* Data in this exercise *
+===+

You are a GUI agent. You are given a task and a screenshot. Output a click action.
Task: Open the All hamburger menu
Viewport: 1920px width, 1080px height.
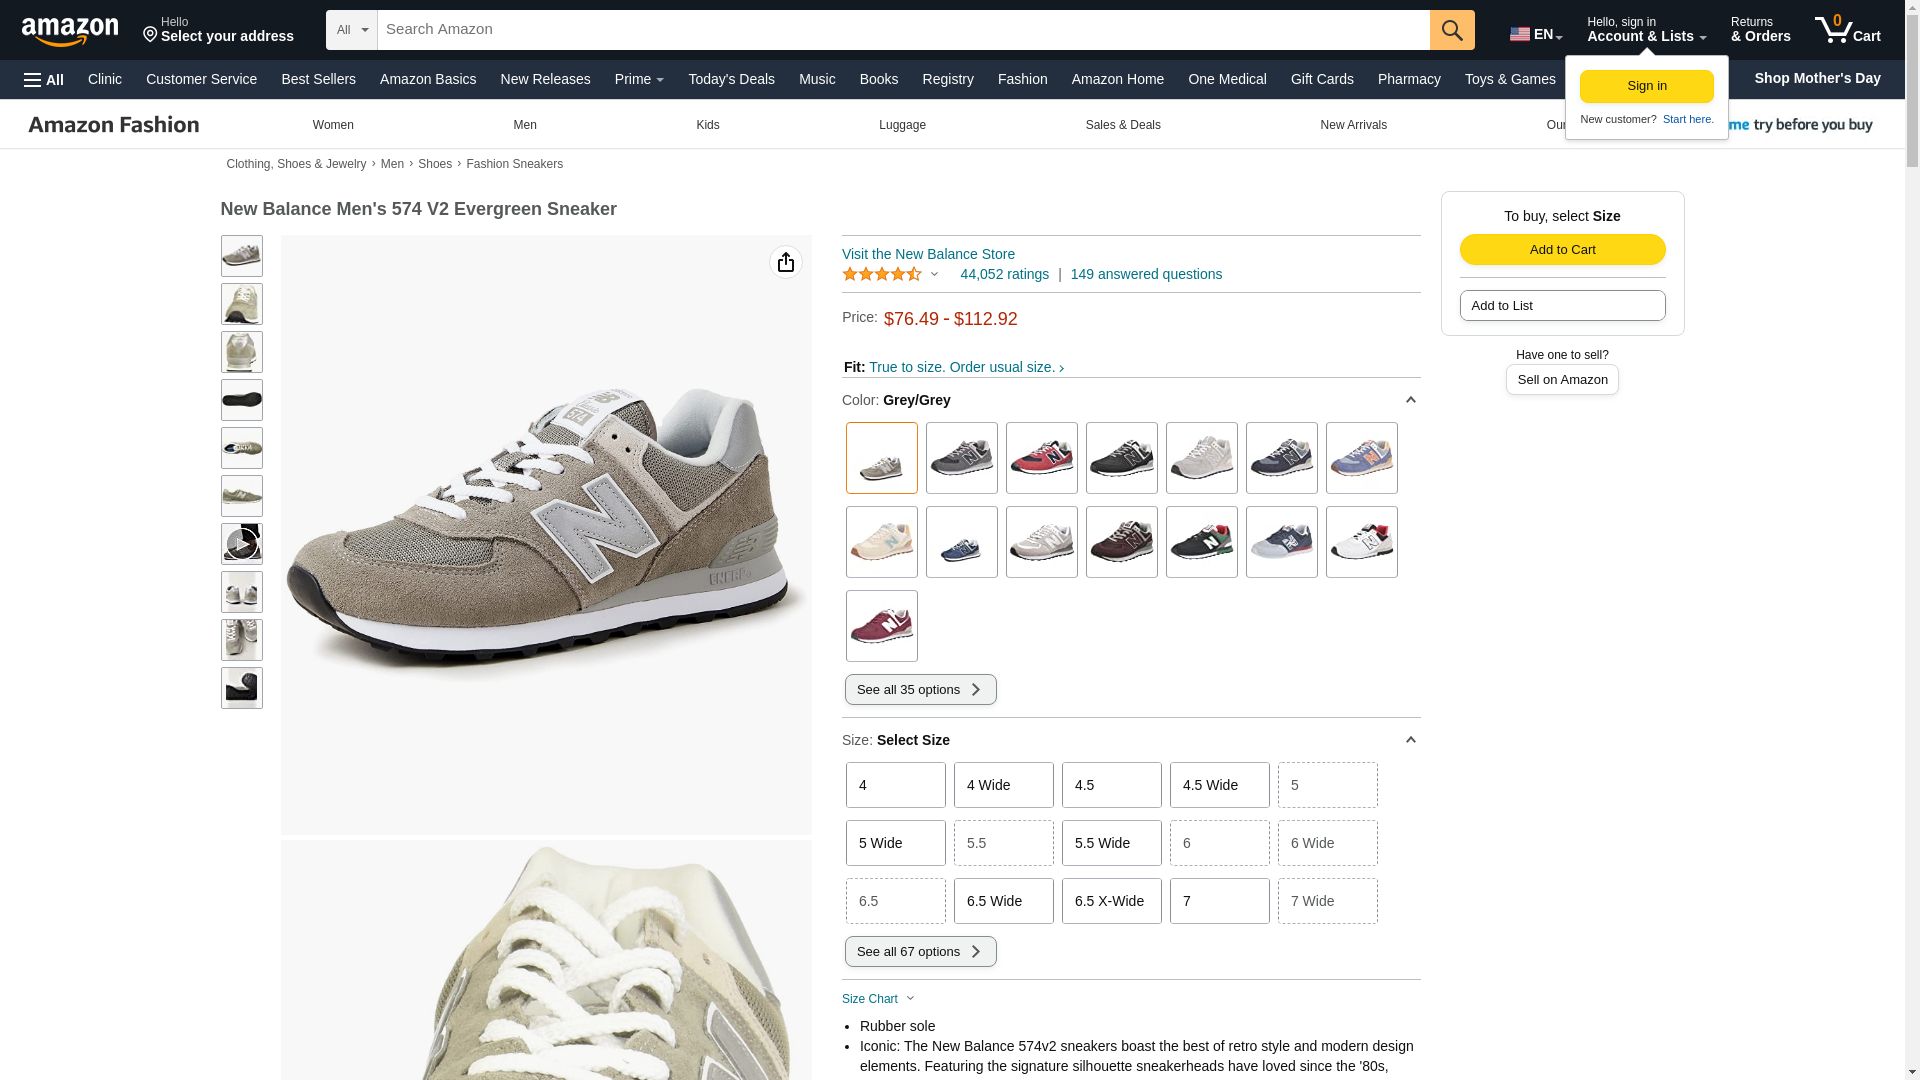[x=44, y=80]
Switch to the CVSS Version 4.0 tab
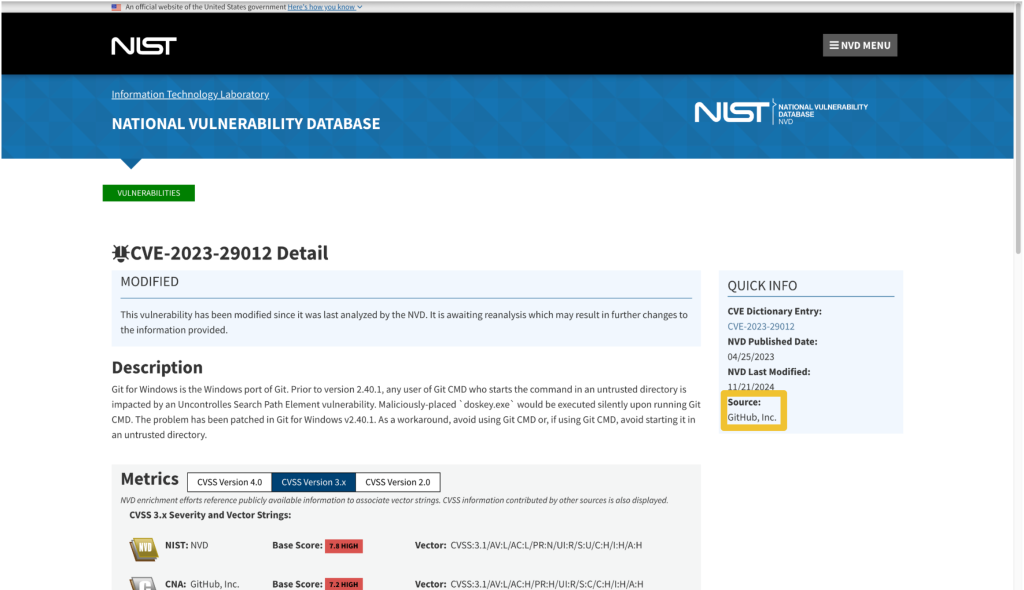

+===+

* Instructions for the task *
Please count the lines of the records that contain the word "screenshot" and give only that number.

* Exercise solution *
1